Bone cuts in the tibia and femur must be performed according to precise criteria so that the planned postoperative alignment is achieved. However, alignment is not the only parameter that guarantees the outcome of a TKP. The implants must also be accurately sized, and a balanced amount of tension must be achieved between the two collateral ligaments, both in extension and flexion. This is a ligament balance that ensures good joint stability during flexion/extension movements. Finally, whether its articular surface is preserved or replaced, the patella must remain centered in front of the femoral implant during flexion/extension.
A TKP is only satisfactory in terms of function and pain if all these parameters are under control.
Navigation was introduced for TKP in the late 1990s with the aim of optimizing the control of these different parameters. The principle is to obtain morphological data of the tibia and femur during surgery by simply palpating the bone surfaces. The software performs a three-dimensional reconstruction of the joint and suggests an implant size for the femur and tibia. The system determines the flexion/extension amplitudes of the knee before implantation (Figure 2), as well as the respective degrees of tension of the medial and lateral collateral ligaments. It then guides the surgeon to make bone cuts in the tibia and femur to reproduce the desired alignment of the lower extremity. Navigation allows real-time control and correction of a bone cut if necessary. It also allows the surgeon to control the degree of tension between the 2 collateral ligaments during extension and flexion to ensure the stability of the prosthesis. Finally, the navigation system assists the surgeon in positioning the femoral component to optimize patella guidance during flexion/extension.
TKP navigation, therefore, allows precise, objective, real-time control of all parameters that determine the functional outcome of a TKP (Figure 3). This technique, therefore, offers the prospect of optimizing functional outcomes and longevity of the TKP in the long term.

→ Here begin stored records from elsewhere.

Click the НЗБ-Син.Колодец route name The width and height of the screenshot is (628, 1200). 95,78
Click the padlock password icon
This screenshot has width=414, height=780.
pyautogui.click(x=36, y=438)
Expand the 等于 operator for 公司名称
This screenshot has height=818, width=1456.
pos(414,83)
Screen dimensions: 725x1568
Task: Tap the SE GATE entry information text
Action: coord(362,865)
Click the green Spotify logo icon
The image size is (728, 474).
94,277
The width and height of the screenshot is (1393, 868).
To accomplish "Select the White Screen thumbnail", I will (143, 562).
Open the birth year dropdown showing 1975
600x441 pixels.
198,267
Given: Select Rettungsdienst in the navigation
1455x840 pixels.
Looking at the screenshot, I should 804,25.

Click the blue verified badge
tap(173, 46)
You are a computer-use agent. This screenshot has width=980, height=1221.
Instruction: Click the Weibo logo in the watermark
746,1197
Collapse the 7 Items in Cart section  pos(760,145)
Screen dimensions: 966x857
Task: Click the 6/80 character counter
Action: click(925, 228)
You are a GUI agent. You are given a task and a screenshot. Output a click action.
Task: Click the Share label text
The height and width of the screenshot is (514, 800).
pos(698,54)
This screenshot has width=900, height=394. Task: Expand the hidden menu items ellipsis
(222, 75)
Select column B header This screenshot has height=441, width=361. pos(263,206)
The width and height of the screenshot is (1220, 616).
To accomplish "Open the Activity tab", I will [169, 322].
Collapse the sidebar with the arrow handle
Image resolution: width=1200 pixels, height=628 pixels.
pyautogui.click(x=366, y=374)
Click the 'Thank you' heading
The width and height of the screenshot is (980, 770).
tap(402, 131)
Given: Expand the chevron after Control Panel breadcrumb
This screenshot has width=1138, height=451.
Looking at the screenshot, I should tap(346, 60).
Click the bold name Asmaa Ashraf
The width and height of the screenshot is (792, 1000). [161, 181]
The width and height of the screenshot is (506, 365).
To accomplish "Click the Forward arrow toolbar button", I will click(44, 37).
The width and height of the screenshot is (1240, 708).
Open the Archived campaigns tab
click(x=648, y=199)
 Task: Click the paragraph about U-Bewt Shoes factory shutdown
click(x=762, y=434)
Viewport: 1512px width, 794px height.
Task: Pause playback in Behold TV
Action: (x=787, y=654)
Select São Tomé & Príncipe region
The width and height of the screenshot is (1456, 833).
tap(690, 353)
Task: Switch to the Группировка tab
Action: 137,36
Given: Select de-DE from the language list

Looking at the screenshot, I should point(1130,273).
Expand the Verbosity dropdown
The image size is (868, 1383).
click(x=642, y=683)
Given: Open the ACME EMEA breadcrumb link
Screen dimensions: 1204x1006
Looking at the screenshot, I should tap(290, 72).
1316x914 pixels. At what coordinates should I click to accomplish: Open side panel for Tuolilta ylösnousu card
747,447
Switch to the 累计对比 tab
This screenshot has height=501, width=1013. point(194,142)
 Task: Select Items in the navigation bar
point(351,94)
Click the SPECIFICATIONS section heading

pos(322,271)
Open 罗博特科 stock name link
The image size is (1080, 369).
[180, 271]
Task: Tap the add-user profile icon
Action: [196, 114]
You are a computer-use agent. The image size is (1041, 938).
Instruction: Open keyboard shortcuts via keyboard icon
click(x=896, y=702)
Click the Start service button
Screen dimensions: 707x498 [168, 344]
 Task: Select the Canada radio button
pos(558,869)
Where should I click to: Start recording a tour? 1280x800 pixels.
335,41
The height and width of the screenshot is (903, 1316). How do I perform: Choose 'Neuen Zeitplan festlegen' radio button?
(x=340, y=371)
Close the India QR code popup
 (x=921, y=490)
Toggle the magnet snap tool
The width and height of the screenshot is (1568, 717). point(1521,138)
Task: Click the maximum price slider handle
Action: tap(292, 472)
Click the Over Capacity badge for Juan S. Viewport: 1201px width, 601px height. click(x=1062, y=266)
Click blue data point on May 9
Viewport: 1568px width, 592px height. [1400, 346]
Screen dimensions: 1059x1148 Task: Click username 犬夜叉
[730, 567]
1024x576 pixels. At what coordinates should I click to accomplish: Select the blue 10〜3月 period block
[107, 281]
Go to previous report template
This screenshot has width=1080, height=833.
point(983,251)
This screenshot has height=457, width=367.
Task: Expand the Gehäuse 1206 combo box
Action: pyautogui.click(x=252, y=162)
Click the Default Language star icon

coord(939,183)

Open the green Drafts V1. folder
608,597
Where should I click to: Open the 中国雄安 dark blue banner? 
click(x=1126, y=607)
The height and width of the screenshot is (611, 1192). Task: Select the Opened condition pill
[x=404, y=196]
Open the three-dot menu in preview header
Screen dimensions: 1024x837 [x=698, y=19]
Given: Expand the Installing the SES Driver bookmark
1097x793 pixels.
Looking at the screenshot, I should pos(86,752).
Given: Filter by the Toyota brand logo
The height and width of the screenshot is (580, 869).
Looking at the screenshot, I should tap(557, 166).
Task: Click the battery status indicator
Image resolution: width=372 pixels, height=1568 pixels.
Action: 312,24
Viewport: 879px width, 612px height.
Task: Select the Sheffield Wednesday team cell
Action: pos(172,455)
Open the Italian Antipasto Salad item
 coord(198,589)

The most recent data in the literature show a significant reduction in the risk of misalignment when navigation support is used (reduction of “outliers”) and improved reproducibility of implant positioning. In addition, data from the Australian registry show a significant reduction in the risk of revision TKP in young patients who received TKP with navigational support. Finally, a recent literature review (2020) shows slightly higher satisfaction scores in patients whose TKP was implanted with navigational support. Longer-term data continue to be needed.
Navigational assistance is a technology that responds with precision and reliability to the limitations of standard “mechanical” instruments. Its evolution (miniaturization of instruments, ergonomics, user-friendliness of software) over the last decade has increased its attractiveness. Although it adds a few minutes to the operating time, it has the advantage of making the surgical procedure safer by controlling the various parameters in real-time to help the surgeon achieve the goal set during preoperative planning.
Recent data in the literature confirm the value of navigation support in significantly reducing the risk of misalignment. Encouraging data are emerging reporting a lower risk of revision for TKPs implemented before age 65 with navigational support and marginally better functional outcomes than those achieved with conventional systems.
In an age when computers and technological innovations have invaded our daily lives, both at home and on the go, it’s not surprising to see computers in operating rooms…
This development opens up promising future prospects, in particular the development of so-called “active” navigation systems, where navigation can be coupled with a robotic arm to perform bone cuts with ever-increasing precision, in the hope of constantly improving the service provided to patients.